Side note: I think I'm going to name my first little dog лапушка. Lapushka. Little Paw. Isn't Russian just adorable sometimes?
This week was so wonderful, at least in the beginning. I went outside all of the time so I couldn't hear Facebook's siren call, and I adventured. I read books, which I'll tell you about later, I wrote things, I watched Anna Karenina. I returned all of my library books and checked out six new ones. I wrote letters, picked flowers, got hit on by ten year olds, which is a true story. I can still hear their pre-pubescent voices from down the street. "Hey, what's your name? He likes you! He wants to kiss you!" the kid on the bike is shouting, ratting out his friend on the bike next to him. They had Southern accents and it was really funny.
It was hard, not going on Facebook. I'm not going to pretend like it wasn't. It seems ridiculous, having an addiction to a social networking site, especially since I'm not one of those avid Farmvillers and I don't have eleventy-billion friends to stalk. Clicking on the Facebook link in my favorites bar has become compulsive, though, and it kind of scares me how often I go to the internet when I so much as pause in my homework.
cont'd...
I really need to get out more.
Oh! I was going to tell you about the book I read during my hiatus. It was a short one, one you've probably all heard of, actually. Night by Elie Wiesel. It was short, yet it felt unmercifully long when I read it. Any longer and it would have ground my insides up. I couldn't take it at parts. I had to look away and take a breath, because it felt like Elie Wiesel had just punched me in the lungs. Hard.
If you haven't read Elie Wiesel's autobiographical tale about the Holocaust yet, then I think I need to warn you. It's graphic. He spares no infant, no crippled old man, no detail. You smell the crematoriums in Birkenau, see the corpses at Auschwitz, freeze and starve in Buna. This is not for the weak at heart.

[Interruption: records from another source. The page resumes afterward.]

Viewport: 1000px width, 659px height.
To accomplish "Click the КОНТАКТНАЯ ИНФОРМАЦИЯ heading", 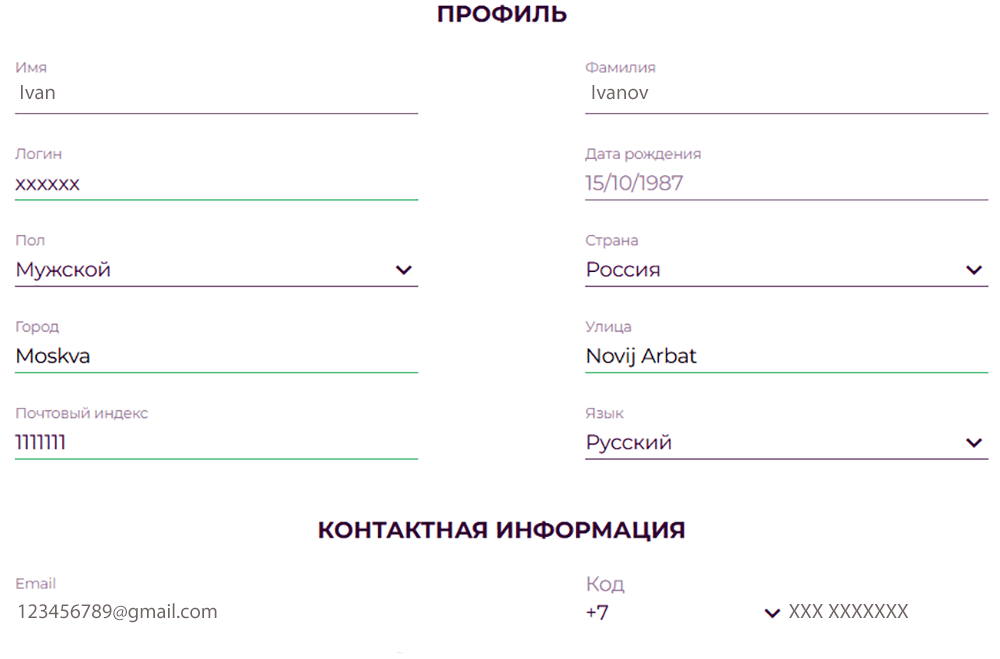I will (x=501, y=530).
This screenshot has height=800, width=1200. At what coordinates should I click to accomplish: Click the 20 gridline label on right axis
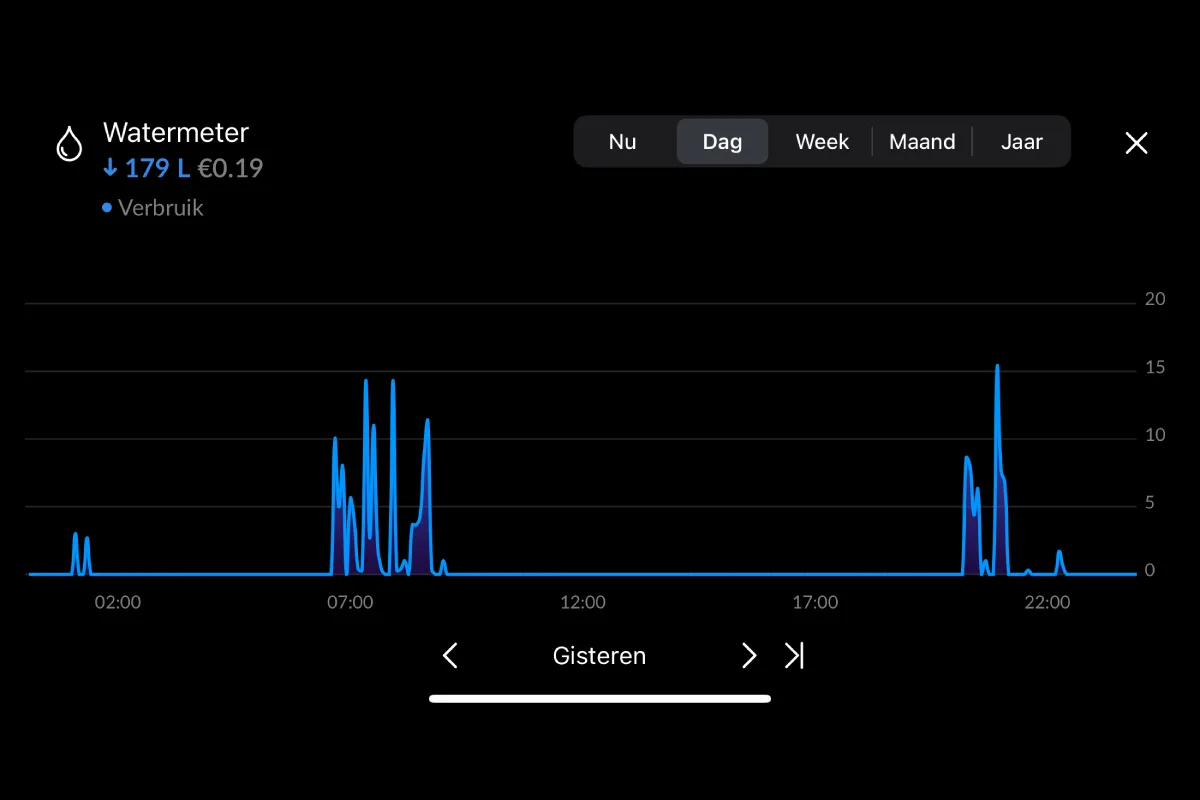[1155, 299]
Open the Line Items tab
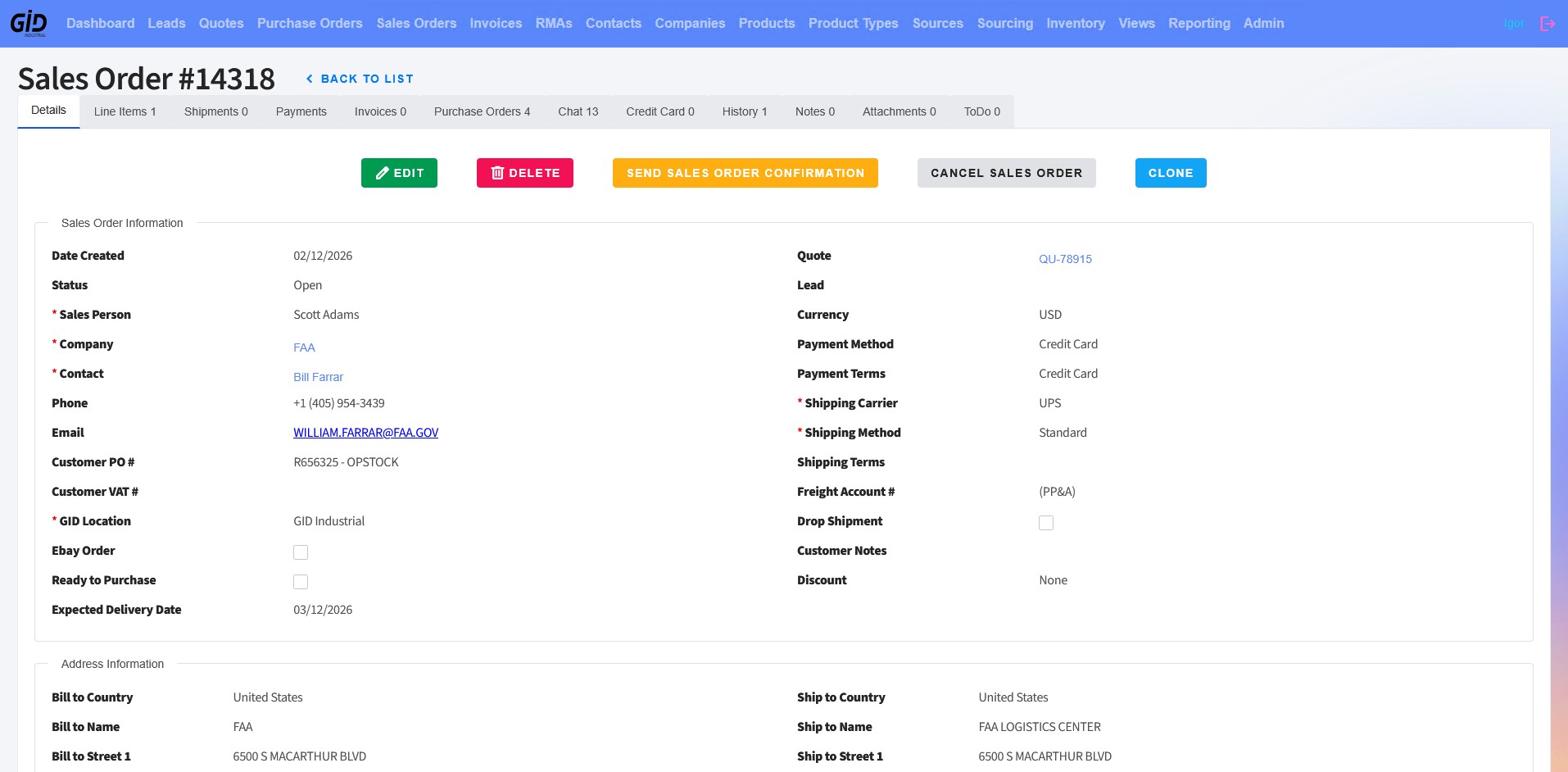The height and width of the screenshot is (772, 1568). coord(125,111)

Wiesel documented human suffering in a way that is unforgettable. The span of just a few years in his life took me through more heartbreak and breaking points than I could even comprehend. I tried to place myself in Elie's position but couldn't. I am so lucky to have been born when and where I was, safe, at least for the moment, from the torment of being treated with even a fraction of the inhumanity of the Nazis towards the concentration camp victims.
Just over one hundred pages, yet it felt like one hundred too many by the time I had finished.
I'm sorry, I didn't mean to make this so serious. Night was a little blip in my week, but one that I felt needed to be talked about.
I have other books that I'm excited to read. Night was actually something that I had brought from home, but like I told you earlier I checked out six new books from the library. A few are poets for my Creative Writing class (Maya Angelou, Seamus Heaney), and I've been chipping away at Bury My Heart At Wounded Knee whenever I can find the time.
I hope to get to The Color Purple by Alice Walker, and The Picture of Dorian Gray. I've also got The Sea, The Sea by Iris Murdoch, which I will admit I picked mostly because of the color of the cover. Beside the lovely turquoise cover, I've had Murdoch recommended to me, so I hope that she'll be interesting. Last of all, I have my anthology, Legends & Lore of the American Indians, which I will pick up whenever I'm in need of something short and sweet. I have a soft spot in my heart for the Native Americans, don't ask me why, and their lore is some of the most fascinating stuff I have ever studied. I love reading about it.
I've been talking too much. It's past one and I haven't even started my paper yet, whoops. Probably best to get going on that. Hope that I didn't frighten you with talk of Night too much!